Provided entries START
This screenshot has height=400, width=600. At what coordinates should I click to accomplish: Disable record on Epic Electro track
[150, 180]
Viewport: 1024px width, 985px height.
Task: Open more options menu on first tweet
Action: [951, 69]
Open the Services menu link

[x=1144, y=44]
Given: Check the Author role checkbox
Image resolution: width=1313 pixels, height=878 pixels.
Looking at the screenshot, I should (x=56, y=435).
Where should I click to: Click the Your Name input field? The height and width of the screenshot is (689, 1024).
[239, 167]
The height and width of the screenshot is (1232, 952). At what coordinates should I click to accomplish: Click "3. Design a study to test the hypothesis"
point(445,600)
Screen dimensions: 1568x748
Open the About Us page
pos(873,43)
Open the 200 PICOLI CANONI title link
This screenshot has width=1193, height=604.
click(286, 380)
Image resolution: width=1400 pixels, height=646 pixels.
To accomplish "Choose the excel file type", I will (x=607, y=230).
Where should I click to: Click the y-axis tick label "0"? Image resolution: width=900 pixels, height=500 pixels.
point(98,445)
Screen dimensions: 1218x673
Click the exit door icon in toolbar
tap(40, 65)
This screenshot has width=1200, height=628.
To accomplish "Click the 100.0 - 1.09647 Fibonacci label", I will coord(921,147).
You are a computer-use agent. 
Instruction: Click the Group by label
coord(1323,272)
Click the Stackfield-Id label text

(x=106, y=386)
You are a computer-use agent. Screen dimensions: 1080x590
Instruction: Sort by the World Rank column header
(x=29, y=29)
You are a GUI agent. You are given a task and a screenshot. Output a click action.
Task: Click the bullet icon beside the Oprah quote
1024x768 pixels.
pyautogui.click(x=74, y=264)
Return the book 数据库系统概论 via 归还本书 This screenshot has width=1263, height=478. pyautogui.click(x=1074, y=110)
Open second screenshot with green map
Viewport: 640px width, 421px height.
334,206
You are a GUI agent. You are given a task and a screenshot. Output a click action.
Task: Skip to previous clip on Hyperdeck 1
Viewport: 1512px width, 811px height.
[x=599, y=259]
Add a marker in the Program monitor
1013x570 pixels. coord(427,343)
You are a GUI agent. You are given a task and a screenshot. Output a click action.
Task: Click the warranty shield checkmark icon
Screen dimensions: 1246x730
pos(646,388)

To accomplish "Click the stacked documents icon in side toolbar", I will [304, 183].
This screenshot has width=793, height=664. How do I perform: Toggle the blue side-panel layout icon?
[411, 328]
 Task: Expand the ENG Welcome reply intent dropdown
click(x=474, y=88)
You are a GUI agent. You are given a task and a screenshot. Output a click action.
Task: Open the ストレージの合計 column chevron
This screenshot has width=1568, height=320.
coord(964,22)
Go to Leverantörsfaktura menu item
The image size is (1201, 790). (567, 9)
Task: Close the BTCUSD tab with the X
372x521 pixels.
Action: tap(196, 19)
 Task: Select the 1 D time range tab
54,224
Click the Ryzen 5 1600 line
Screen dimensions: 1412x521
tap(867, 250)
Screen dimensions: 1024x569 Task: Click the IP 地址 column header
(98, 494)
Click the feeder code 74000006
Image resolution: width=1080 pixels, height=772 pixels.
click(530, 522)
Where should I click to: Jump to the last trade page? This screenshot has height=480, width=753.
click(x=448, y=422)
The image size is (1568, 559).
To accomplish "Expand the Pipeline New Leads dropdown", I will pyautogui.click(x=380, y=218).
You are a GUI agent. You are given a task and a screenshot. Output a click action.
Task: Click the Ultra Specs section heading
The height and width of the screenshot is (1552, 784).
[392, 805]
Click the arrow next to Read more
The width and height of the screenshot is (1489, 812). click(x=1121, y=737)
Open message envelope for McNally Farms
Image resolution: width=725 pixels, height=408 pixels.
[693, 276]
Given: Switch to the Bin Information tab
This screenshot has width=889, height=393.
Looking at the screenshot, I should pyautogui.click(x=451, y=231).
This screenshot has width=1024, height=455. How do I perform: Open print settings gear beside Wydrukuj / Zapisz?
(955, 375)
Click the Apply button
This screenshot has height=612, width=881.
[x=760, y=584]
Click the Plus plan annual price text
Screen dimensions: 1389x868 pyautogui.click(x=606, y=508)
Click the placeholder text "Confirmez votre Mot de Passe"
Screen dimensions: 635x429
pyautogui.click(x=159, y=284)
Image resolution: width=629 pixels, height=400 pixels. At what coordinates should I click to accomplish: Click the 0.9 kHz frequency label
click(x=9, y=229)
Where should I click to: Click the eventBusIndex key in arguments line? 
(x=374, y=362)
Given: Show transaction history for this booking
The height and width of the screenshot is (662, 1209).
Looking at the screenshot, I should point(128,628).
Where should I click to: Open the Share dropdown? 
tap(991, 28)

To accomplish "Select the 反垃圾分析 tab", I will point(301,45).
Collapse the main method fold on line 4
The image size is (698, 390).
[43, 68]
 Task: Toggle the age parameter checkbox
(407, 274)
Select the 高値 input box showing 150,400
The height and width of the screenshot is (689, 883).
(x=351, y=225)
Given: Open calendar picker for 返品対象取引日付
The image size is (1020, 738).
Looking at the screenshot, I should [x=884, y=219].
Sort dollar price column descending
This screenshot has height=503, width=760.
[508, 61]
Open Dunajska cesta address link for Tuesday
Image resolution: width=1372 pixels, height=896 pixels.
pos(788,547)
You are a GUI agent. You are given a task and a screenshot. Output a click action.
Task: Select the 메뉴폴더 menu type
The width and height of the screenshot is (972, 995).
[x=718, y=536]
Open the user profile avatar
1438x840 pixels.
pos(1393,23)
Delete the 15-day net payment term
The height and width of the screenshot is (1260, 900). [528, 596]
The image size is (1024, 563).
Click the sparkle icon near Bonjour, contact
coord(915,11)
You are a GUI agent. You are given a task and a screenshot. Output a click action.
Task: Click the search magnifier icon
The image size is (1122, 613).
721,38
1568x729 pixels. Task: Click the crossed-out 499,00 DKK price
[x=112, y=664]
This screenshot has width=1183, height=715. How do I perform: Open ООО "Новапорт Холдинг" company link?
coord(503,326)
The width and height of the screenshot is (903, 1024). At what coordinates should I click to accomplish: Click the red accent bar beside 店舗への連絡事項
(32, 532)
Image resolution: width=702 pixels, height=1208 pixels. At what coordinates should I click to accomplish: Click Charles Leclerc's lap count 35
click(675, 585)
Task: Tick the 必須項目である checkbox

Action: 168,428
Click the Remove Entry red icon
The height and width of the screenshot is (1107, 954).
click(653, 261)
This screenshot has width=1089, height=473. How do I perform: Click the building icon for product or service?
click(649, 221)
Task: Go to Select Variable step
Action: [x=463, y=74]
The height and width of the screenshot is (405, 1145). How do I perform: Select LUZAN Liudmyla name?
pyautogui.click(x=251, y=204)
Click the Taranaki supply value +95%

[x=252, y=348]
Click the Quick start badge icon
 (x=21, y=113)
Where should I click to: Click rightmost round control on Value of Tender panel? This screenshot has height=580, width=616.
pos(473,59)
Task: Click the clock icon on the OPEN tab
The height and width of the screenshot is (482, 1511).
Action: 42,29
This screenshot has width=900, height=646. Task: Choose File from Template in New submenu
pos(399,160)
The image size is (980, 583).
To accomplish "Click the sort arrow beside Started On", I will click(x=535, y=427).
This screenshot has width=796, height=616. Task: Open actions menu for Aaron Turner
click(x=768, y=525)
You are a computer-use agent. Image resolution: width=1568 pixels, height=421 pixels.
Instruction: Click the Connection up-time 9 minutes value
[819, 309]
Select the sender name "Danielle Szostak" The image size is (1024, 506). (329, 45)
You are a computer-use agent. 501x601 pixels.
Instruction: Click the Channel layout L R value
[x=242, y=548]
Provided entries END
■ **What you will do**
Output every entry shown above, exactly.

■ **Task result**
This screenshot has height=400, width=600. At what coordinates should I click to accomplish: Disable record on Epic Electro track
[150, 180]
Viewport: 1024px width, 985px height.
Task: Open more options menu on first tweet
Action: [951, 69]
Open the Services menu link

[x=1144, y=44]
Given: Check the Author role checkbox
Image resolution: width=1313 pixels, height=878 pixels.
Looking at the screenshot, I should (x=56, y=435).
Where should I click to: Click the Your Name input field? The height and width of the screenshot is (689, 1024).
[239, 167]
The height and width of the screenshot is (1232, 952). At what coordinates should I click to accomplish: Click "3. Design a study to test the hypothesis"
point(445,600)
Screen dimensions: 1568x748
Open the About Us page
pos(873,43)
Open the 200 PICOLI CANONI title link
This screenshot has width=1193, height=604.
click(286, 380)
Image resolution: width=1400 pixels, height=646 pixels.
To accomplish "Choose the excel file type", I will (x=607, y=230).
Where should I click to: Click the y-axis tick label "0"? Image resolution: width=900 pixels, height=500 pixels.
point(98,445)
Screen dimensions: 1218x673
Click the exit door icon in toolbar
tap(40, 65)
This screenshot has width=1200, height=628.
To accomplish "Click the 100.0 - 1.09647 Fibonacci label", I will coord(921,147).
You are a computer-use agent. 
Instruction: Click the Group by label
coord(1323,272)
Click the Stackfield-Id label text

(x=106, y=386)
You are a computer-use agent. Screen dimensions: 1080x590
Instruction: Sort by the World Rank column header
(x=29, y=29)
You are a GUI agent. You are given a task and a screenshot. Output a click action.
Task: Click the bullet icon beside the Oprah quote
1024x768 pixels.
pyautogui.click(x=74, y=264)
Return the book 数据库系统概论 via 归还本书 This screenshot has width=1263, height=478. pyautogui.click(x=1074, y=110)
Open second screenshot with green map
Viewport: 640px width, 421px height.
334,206
You are a GUI agent. You are given a task and a screenshot. Output a click action.
Task: Skip to previous clip on Hyperdeck 1
Viewport: 1512px width, 811px height.
[x=599, y=259]
Add a marker in the Program monitor
1013x570 pixels. coord(427,343)
You are a GUI agent. You are given a task and a screenshot. Output a click action.
Task: Click the warranty shield checkmark icon
Screen dimensions: 1246x730
pos(646,388)

To accomplish "Click the stacked documents icon in side toolbar", I will [304, 183].
This screenshot has width=793, height=664. How do I perform: Toggle the blue side-panel layout icon?
[411, 328]
 Task: Expand the ENG Welcome reply intent dropdown
click(x=474, y=88)
You are a GUI agent. You are given a task and a screenshot. Output a click action.
Task: Open the ストレージの合計 column chevron
This screenshot has width=1568, height=320.
coord(964,22)
Go to Leverantörsfaktura menu item
The image size is (1201, 790). (567, 9)
Task: Close the BTCUSD tab with the X
372x521 pixels.
Action: tap(196, 19)
 Task: Select the 1 D time range tab
54,224
Click the Ryzen 5 1600 line
Screen dimensions: 1412x521
tap(867, 250)
Screen dimensions: 1024x569 Task: Click the IP 地址 column header
(98, 494)
Click the feeder code 74000006
Image resolution: width=1080 pixels, height=772 pixels.
click(530, 522)
Where should I click to: Jump to the last trade page? This screenshot has height=480, width=753.
click(x=448, y=422)
The image size is (1568, 559).
To accomplish "Expand the Pipeline New Leads dropdown", I will pyautogui.click(x=380, y=218).
You are a GUI agent. You are given a task and a screenshot. Output a click action.
Task: Click the Ultra Specs section heading
The height and width of the screenshot is (1552, 784).
[392, 805]
Click the arrow next to Read more
The width and height of the screenshot is (1489, 812). click(x=1121, y=737)
Open message envelope for McNally Farms
Image resolution: width=725 pixels, height=408 pixels.
[693, 276]
Given: Switch to the Bin Information tab
This screenshot has width=889, height=393.
Looking at the screenshot, I should pyautogui.click(x=451, y=231).
This screenshot has width=1024, height=455. How do I perform: Open print settings gear beside Wydrukuj / Zapisz?
(955, 375)
Click the Apply button
This screenshot has height=612, width=881.
[x=760, y=584]
Click the Plus plan annual price text
Screen dimensions: 1389x868 pyautogui.click(x=606, y=508)
Click the placeholder text "Confirmez votre Mot de Passe"
Screen dimensions: 635x429
pyautogui.click(x=159, y=284)
Image resolution: width=629 pixels, height=400 pixels. At what coordinates should I click to accomplish: Click the 0.9 kHz frequency label
click(x=9, y=229)
Where should I click to: Click the eventBusIndex key in arguments line? 
(x=374, y=362)
Given: Show transaction history for this booking
The height and width of the screenshot is (662, 1209).
Looking at the screenshot, I should point(128,628).
Where should I click to: Open the Share dropdown? 
tap(991, 28)

To accomplish "Select the 反垃圾分析 tab", I will point(301,45).
Collapse the main method fold on line 4
The image size is (698, 390).
[43, 68]
 Task: Toggle the age parameter checkbox
(407, 274)
Select the 高値 input box showing 150,400
The height and width of the screenshot is (689, 883).
(x=351, y=225)
Given: Open calendar picker for 返品対象取引日付
The image size is (1020, 738).
Looking at the screenshot, I should [x=884, y=219].
Sort dollar price column descending
This screenshot has height=503, width=760.
[508, 61]
Open Dunajska cesta address link for Tuesday
Image resolution: width=1372 pixels, height=896 pixels.
pos(788,547)
You are a GUI agent. You are given a task and a screenshot. Output a click action.
Task: Select the 메뉴폴더 menu type
The width and height of the screenshot is (972, 995).
[x=718, y=536]
Open the user profile avatar
1438x840 pixels.
pos(1393,23)
Delete the 15-day net payment term
The height and width of the screenshot is (1260, 900). [528, 596]
The image size is (1024, 563).
Click the sparkle icon near Bonjour, contact
coord(915,11)
You are a GUI agent. You are given a task and a screenshot. Output a click action.
Task: Click the search magnifier icon
The image size is (1122, 613).
721,38
1568x729 pixels. Task: Click the crossed-out 499,00 DKK price
[x=112, y=664]
This screenshot has width=1183, height=715. How do I perform: Open ООО "Новапорт Холдинг" company link?
coord(503,326)
The width and height of the screenshot is (903, 1024). At what coordinates should I click to accomplish: Click the red accent bar beside 店舗への連絡事項
(32, 532)
Image resolution: width=702 pixels, height=1208 pixels. At what coordinates should I click to accomplish: Click Charles Leclerc's lap count 35
click(675, 585)
Task: Tick the 必須項目である checkbox

Action: 168,428
Click the Remove Entry red icon
The height and width of the screenshot is (1107, 954).
click(653, 261)
This screenshot has width=1089, height=473. How do I perform: Click the building icon for product or service?
click(649, 221)
Task: Go to Select Variable step
Action: [x=463, y=74]
The height and width of the screenshot is (405, 1145). How do I perform: Select LUZAN Liudmyla name?
pyautogui.click(x=251, y=204)
Click the Taranaki supply value +95%

[x=252, y=348]
Click the Quick start badge icon
 (x=21, y=113)
Where should I click to: Click rightmost round control on Value of Tender panel? This screenshot has height=580, width=616.
pos(473,59)
Task: Click the clock icon on the OPEN tab
The height and width of the screenshot is (482, 1511).
Action: 42,29
This screenshot has width=900, height=646. Task: Choose File from Template in New submenu
pos(399,160)
The image size is (980, 583).
To accomplish "Click the sort arrow beside Started On", I will click(x=535, y=427).
This screenshot has width=796, height=616. Task: Open actions menu for Aaron Turner
click(x=768, y=525)
You are a computer-use agent. Image resolution: width=1568 pixels, height=421 pixels.
Instruction: Click the Connection up-time 9 minutes value
[819, 309]
Select the sender name "Danielle Szostak" The image size is (1024, 506). (329, 45)
You are a computer-use agent. 501x601 pixels.
Instruction: Click the Channel layout L R value
[x=242, y=548]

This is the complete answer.